Shocker: NHL lockout is ravaging businesses near arenas
NHL players and owners are back negotiating again in New York, and wouldn’t you know it the latest reports have floated some optimism that the season might be saved.
Fine, like you lost interest reading that first sentence, don’t think it was much easier to type. Hockey is among the world’s worst conversation topics today, the sport having been reduced to a putrid dialogue about dollars, TV contracts and public posturing. Wake us up when someone’s back on the ice.
Yet all throughout the yet-to-be NHL season, we’ve always heard, though rarely in quantified terms, how much the lockout was hurting more than just the players. It was, supposedly, severing business to every bar owner and memorabilia dealer that relied on the game.
Now, we get a sense of who it’s hurting, and by just how much.
According to a new report, the NHL lockout is having a resounding impact on restaurants and merchants who make their bucks near hockey arenas.
Credit and debit card processor Moneris just released a survey that suggests overall spending at venues near Canada’s hockey arenas is down 11 per cent from a year ago on a game day.
The report considered businesses near Vancouver’s Rogers Arena, Calgary’s Scotiabank Saddledome, Edmonton’s Rexall Place, Winnipeg’s MTS Centre, Toronto’s Air Canada Centre and Montreal’s Bell Centre.
That 11 per cent figure, of course, is an average. Restaurants surveyed by Moneris, for example, said their business was down 11 per cent from a year ago on a game day, but it’s been much worse for some: other bars and pubs – “drinking establishments” – are down a whopping 35 per cent from a year ago on a game day.
Edmonton’s businesses have had it worst.
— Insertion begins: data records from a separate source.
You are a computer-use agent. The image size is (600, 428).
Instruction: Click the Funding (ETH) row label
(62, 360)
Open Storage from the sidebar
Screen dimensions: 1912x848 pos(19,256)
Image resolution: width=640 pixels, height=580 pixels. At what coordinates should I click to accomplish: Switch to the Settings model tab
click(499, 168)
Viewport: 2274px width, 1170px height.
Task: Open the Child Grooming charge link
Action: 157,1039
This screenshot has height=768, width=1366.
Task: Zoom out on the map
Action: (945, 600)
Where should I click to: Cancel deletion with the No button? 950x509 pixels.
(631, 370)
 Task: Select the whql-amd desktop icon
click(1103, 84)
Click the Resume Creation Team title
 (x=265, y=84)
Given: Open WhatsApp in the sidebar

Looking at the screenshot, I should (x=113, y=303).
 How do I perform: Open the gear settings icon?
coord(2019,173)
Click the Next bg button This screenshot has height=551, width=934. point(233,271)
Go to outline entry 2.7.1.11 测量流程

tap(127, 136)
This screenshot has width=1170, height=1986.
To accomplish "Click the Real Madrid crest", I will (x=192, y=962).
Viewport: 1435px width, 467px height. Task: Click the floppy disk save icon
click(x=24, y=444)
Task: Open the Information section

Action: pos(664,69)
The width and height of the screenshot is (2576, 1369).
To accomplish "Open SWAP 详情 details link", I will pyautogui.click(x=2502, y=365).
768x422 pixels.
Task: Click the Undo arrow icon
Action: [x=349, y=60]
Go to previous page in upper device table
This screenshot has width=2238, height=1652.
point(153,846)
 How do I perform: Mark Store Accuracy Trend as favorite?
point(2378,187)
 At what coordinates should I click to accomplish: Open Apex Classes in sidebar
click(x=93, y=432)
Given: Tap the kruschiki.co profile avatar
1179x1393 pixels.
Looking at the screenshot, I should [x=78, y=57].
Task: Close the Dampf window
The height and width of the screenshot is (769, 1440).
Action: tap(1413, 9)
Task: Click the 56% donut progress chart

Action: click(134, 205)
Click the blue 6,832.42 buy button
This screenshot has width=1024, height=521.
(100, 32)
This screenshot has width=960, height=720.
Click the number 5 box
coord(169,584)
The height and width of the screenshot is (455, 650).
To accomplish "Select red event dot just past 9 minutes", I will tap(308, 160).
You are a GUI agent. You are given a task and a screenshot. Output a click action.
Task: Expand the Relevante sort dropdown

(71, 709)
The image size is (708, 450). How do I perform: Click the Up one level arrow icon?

Those near Rexall Place are down 27 per cent in sales from a year ago on a game day.
If we’re to spin this story in the right way, Moneris’ survey appears to show that at least consumers are still spending their hockey money, albeit not near the bloated, overpriced businesses close to Canada’s pro hockey arenas.
Instead, according to Moneris, merchants away from arenas have gotten a boom from the ongoing lockout, with spending at those businesses up 5.4 per cent from a year ago on a game day.